Cigarette Smoke Disturbs the Survival of CD8(+) Tc/Tregs Partially through Muscarinic Receptors-Dependent Mechanisms in Chronic Obstructive Pulmonary Disease

BACKGROUND: CD8(+) T cells (Cytotoxic T cells, Tc) are known to play a critical role in the pathogenesis of smoking related airway inflammation including chronic obstructive pulmonary disease (COPD). However, how cigarette smoke directly impacts systematic CD8(+) T cell and regulatory T cell (Treg) subsets, especially by modulating muscarinic acetylcholine receptors (MRs), has yet to be well elucidated.

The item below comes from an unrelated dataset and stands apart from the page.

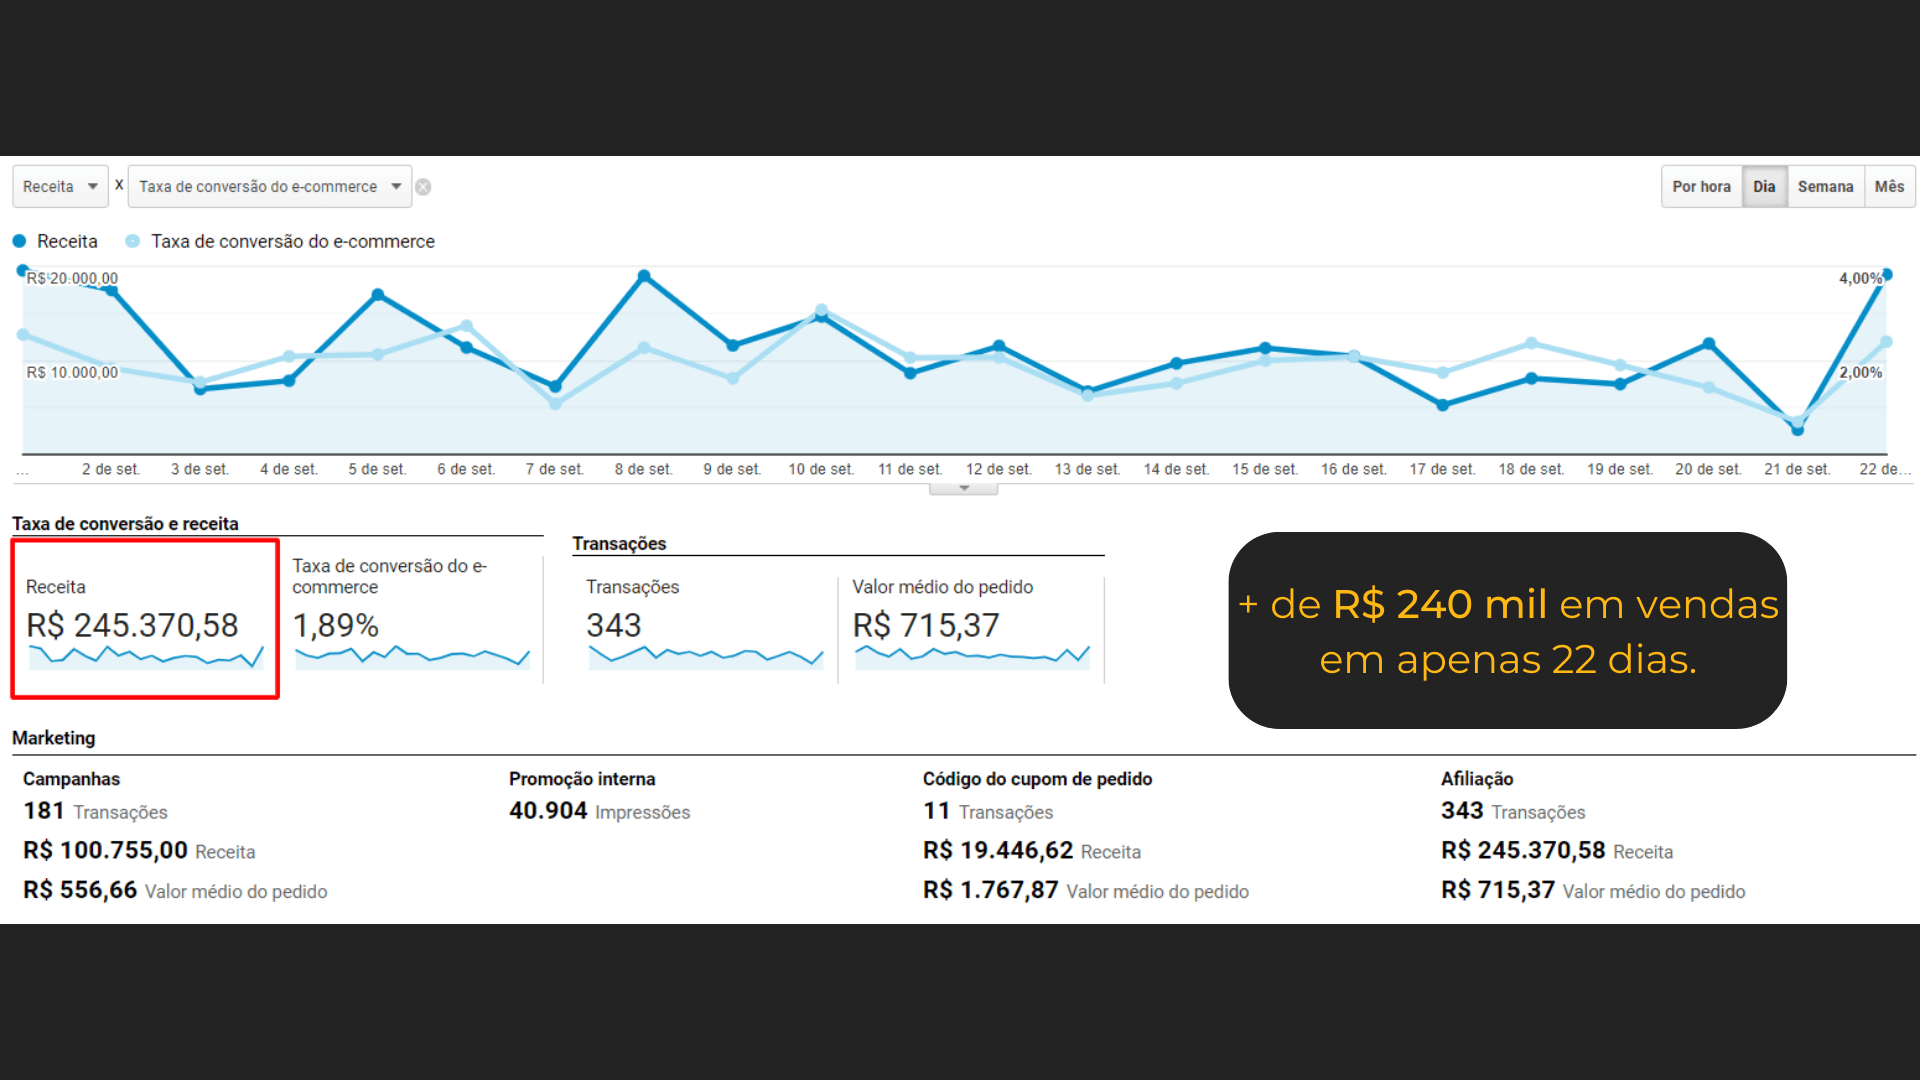The height and width of the screenshot is (1080, 1920).
Task: Click the light blue conversion rate legend dot
Action: tap(132, 241)
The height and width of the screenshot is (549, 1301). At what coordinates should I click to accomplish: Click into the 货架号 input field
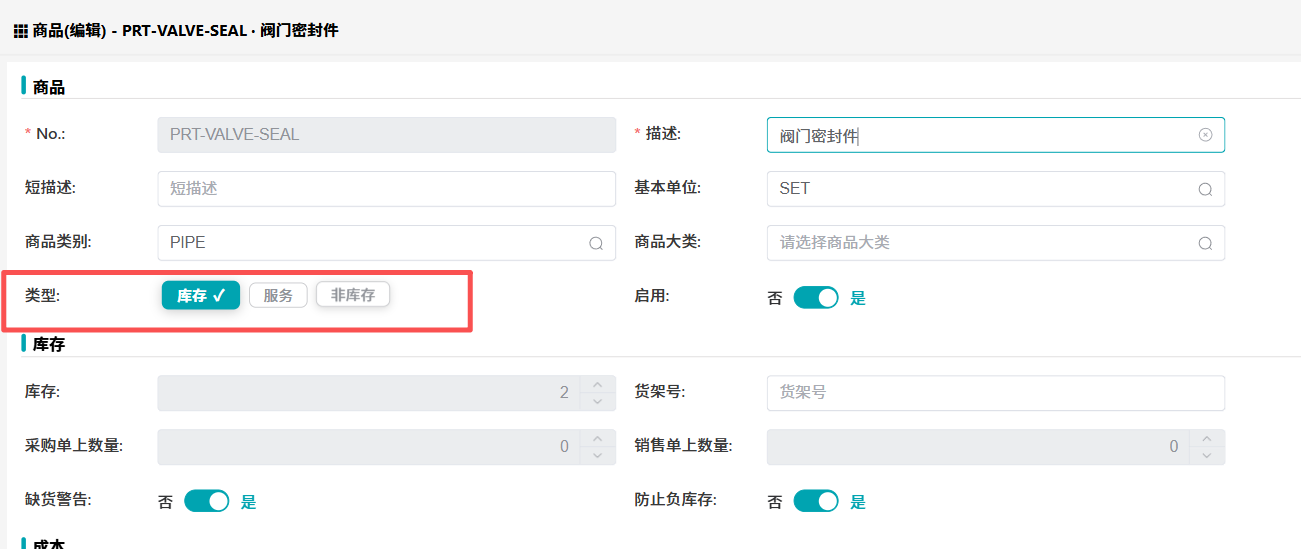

METHODS: Circulating CD8(+) Tc/Tregs in healthy nonsmokers (n = 15), healthy smokers (n = 15) and COPD patients (n = 18) were evaluated by flow cytometry after incubating with anti-CD3, anti-CD8, anti-CD25, anti-Foxp3 antibodies. Peripheral blood T cells (PBT cells) from healthy nonsmokers were cultured in the presence of cigarette smoke extract (CSE) alone or combined with MRs agonist/antagonist for 5 days. Proliferation and apoptosis were evaluated by flow cytometry using Ki-67/Annexin-V antibodies to measure the effects of CSE on the survival of CD8(+) Tc/Tregs. RESULTS: While COPD patients have elevated circulating percentage of CD8(+) T cells, healthy smokers have higher frequency of CD8(+) Tregs. Elevated percentages of CD8(+) T cells correlated inversely with declined FEV1 in COPD. CSE promoted the proliferation and inhibited the apoptosis of CD8(+) T cells, while facilitated both the proliferation and apoptosis of CD8(+) Tregs. Notably, the effects of CSE on CD8(+) Tc/Tregs can be mostly simulated or attenuated by muscarine and atropine, the MR agonist and antagonist, respectively. However, neither muscarine nor atropine influenced the apoptosis of CD8(+) Tregs. CONCLUSION: The results imply that cigarette smoking likely facilitates a proinflammatory state in smokers, which is partially mediated by MR dysfunction. The MR antagonist may be a beneficial drug candidate for cigarette smoke-induced chronic airway inflammation.